Pakistan was playing Derbyshire at Burton-on-Trent. There was no commentary box and we functioned from the OB van. It was raining heavily and one look at the grey, leaden sky with rain clouds so low that one felt that one could tousle them by reaching up. “That’s it for the day,” John announced and we retired to the sponsor’s marquee. It continued to rain. We had lunched well but not wisely. Late in the afternoon, we heard a ripple of applause and though it was still spotting, lo and behold, the umpires were coming out followed by the Pakistan fielders. We dashed back to the OB van, the engineers had the wind-shield wipers going and switched on the lights in the van and soon we were on the air. John was magnificent: “‘Kureishi Saab’ has brought the monsoons with him,” he began and spoke of distant figures in whites and the poor Pakistanis who should have been provided with umbrellas and the splashes of water Mahmud Hussain kicked up as he came in to bowl. But he didn’t miss a ball.
In 1967, I went back to do the commentary for BBC and teamed up with John Arlott once again. Rex Alston had retired and his place had been taken by Brian Johnston, a jolly character with a stunted humour of a prankster at one of England’s public schools. Eton or Harrow or Wellington. But a good chap and all that sort of thing.
I was far more confident this time, not in any kind of awe and was accepted as one of the boys and was allowed to make adjustments in the cue-sheets to allow me to write my dispatches. The late and adorable ‘Lumboo’ Ansari would pack a lunch of aloo-keema and parathas and we would spread a blanket on a green patch near Warner’s Stand. I invited John Arlott to break bread with us and for the duration of the Lord’s Test match he would squat on the blanket and share in the lunch. Passers-by were amused to see John Arlott go native and be eating with his fingers, no spoon and fork for him, as for the rest of us. The bond between John and me got stronger and my admiration for this remarkable man grew by leaps and bounds; a former policeman in Hampshire, he had become an institution.
In 1974, I managed the Pakistan team and we had arrived on what was the fourth day of the Lord’s Test match. We noticed that there was a dark, wet spot on the wicket. It was obvious that rain had seeped through the covers but the dark spot suggested more than that. The senior players were discussing the situation with me when the dressing-room attendant informed me that I had a visitor. I went to see who it was. It was John Arlott and he was out-of-breath, having climbed the steep steps to the dressing-room. He didn’t even greet me. He just said: “Don’t play.”
I must have looked at him, as if I had no idea what he was talking about. He pointed to the wicket and then repeated: “Don’t play” and he was off. It was this conversation that convinced me that there was some foul play afoot. And I decided to lodge an official protest accusing the ground authorities of “appalling negligence.” What was heartening was that the British media backed me. The timing of the protest was “fiendish”, as The Daily Mirror described it. Not a ball had been bowled when I made the protest. My team backed me to the hilt. But it was John Arlott who had convinced me that there was something rotten going on at Lord’s.
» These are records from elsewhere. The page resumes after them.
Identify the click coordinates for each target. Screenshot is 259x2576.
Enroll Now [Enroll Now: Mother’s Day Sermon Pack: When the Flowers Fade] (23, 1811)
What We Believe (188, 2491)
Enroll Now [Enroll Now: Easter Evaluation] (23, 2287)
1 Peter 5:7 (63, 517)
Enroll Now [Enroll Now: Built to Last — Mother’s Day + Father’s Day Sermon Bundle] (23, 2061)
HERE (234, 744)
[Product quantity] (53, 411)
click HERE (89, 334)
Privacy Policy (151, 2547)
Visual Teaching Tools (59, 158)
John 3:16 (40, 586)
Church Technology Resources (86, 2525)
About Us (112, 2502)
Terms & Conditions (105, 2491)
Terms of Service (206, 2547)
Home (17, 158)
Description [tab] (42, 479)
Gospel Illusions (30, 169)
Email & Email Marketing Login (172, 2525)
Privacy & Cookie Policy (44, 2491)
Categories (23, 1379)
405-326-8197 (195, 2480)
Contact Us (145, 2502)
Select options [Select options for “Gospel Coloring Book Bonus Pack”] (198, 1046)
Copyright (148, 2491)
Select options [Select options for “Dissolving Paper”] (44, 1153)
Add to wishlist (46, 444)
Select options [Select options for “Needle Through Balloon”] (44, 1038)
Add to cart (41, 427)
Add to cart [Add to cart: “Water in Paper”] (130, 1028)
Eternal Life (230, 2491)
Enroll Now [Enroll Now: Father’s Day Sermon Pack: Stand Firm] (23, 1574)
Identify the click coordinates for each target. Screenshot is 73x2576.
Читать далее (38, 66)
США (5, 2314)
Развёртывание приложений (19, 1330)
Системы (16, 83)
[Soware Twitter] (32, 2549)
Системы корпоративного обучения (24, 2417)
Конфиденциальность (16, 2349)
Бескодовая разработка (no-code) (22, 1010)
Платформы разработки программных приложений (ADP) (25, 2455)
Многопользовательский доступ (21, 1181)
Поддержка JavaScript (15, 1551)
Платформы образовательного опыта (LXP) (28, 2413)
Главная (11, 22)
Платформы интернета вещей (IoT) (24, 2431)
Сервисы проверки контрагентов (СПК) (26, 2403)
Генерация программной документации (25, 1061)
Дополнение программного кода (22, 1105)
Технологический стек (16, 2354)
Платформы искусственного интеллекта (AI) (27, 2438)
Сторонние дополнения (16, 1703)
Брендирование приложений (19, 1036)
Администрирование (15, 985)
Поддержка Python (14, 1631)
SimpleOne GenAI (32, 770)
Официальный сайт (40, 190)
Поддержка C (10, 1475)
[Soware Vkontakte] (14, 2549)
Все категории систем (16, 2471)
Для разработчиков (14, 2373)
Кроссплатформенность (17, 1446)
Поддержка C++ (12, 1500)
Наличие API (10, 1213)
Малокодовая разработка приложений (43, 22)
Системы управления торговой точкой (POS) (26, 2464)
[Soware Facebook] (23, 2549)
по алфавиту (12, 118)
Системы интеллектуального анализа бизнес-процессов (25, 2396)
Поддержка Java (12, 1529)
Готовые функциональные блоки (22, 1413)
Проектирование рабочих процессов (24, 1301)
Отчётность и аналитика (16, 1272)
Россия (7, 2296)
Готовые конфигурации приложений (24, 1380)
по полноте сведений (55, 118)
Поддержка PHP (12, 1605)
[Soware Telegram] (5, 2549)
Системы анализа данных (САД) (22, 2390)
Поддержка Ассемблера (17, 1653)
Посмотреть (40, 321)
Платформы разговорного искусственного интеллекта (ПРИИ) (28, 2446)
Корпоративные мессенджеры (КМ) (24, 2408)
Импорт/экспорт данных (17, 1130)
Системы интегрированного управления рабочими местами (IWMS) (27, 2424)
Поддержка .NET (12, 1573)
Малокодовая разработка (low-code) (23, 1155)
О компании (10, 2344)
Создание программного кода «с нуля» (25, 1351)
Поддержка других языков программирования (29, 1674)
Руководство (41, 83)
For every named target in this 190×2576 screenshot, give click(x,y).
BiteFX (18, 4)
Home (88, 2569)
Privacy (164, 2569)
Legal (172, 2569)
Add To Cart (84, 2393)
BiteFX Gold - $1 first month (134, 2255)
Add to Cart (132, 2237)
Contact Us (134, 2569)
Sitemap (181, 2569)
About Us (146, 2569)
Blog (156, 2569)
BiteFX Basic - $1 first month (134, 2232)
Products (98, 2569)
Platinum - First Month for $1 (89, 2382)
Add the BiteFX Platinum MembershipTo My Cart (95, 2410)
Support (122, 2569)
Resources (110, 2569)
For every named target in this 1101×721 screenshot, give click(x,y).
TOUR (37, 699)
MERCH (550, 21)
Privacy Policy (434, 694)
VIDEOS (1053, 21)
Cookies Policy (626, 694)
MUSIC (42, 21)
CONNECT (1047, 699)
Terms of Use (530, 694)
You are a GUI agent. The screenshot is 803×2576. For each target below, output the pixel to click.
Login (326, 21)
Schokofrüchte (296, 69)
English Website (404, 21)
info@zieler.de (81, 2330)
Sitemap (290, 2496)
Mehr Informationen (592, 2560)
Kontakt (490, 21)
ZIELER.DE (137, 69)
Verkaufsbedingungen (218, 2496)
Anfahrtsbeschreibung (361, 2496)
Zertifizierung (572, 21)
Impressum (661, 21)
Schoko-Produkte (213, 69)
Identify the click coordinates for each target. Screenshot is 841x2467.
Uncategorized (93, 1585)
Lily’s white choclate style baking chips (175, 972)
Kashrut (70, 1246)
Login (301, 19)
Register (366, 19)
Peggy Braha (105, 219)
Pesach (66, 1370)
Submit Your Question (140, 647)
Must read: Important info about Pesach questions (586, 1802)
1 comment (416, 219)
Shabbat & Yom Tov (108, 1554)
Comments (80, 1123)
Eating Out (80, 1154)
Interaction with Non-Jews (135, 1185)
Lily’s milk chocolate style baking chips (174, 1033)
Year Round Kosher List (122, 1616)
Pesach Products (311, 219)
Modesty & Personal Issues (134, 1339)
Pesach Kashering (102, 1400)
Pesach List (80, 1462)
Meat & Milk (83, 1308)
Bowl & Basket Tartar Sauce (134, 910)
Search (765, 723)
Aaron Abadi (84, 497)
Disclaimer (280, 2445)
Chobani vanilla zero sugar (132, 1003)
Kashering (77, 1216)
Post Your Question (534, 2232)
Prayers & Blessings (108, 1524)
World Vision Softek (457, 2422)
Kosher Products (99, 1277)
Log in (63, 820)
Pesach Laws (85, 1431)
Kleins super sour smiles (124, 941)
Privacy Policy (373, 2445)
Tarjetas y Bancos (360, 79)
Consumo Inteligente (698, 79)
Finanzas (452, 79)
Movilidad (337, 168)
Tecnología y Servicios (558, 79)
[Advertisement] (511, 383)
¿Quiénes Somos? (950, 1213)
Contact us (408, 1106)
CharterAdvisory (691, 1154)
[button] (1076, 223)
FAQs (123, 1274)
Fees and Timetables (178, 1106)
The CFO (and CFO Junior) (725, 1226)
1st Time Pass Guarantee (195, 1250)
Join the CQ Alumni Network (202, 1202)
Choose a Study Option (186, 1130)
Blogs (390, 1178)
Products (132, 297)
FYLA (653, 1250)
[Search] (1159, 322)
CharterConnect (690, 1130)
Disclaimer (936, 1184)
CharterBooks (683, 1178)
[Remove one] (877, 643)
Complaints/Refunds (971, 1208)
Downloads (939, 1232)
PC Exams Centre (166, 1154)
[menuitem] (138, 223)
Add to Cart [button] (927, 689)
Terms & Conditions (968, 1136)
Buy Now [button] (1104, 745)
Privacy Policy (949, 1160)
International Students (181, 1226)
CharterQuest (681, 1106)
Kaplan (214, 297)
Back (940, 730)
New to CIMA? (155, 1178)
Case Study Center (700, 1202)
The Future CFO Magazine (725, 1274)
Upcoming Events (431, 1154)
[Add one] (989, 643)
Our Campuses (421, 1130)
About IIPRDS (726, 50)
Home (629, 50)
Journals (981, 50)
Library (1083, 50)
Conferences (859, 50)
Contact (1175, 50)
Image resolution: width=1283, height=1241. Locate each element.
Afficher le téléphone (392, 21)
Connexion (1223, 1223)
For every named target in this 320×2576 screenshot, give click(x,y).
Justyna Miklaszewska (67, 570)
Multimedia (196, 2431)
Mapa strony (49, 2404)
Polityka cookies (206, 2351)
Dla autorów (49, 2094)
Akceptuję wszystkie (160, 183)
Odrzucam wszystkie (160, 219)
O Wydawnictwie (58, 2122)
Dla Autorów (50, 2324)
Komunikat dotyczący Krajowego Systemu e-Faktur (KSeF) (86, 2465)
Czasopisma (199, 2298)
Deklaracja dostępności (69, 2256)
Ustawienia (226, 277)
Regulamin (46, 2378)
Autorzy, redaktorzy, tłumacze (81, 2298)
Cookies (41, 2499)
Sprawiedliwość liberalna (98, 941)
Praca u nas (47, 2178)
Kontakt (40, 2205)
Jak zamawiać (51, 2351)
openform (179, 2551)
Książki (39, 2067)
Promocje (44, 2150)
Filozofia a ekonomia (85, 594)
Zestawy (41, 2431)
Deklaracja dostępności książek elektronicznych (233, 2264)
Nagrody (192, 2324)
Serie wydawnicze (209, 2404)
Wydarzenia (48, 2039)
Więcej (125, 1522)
John Arlott had a profound influence on me. Our commentary style was different but we shared a love of the game and saw it as the connection it makes between time present and time past. Rain may have stopped play but the sun always peeped through and rain-drops would sparkle like jewels as rays of sunlight caught them. John Arlott’s voice could brighten the gloomiest of days ... “Here is Jenkins, little man with a very muscle-bound, bow-legged walk and almost a sideways action’ Nourse looking Napoleonic than ever.” It was magic.
John Arlott left this world in 1991. No one has come forward to claim the throne and no one will. For me it was an honour to have linked arms with him and been his friend. He was a commoner with a princely touch, a prince with a rough burr that made him a man of the people.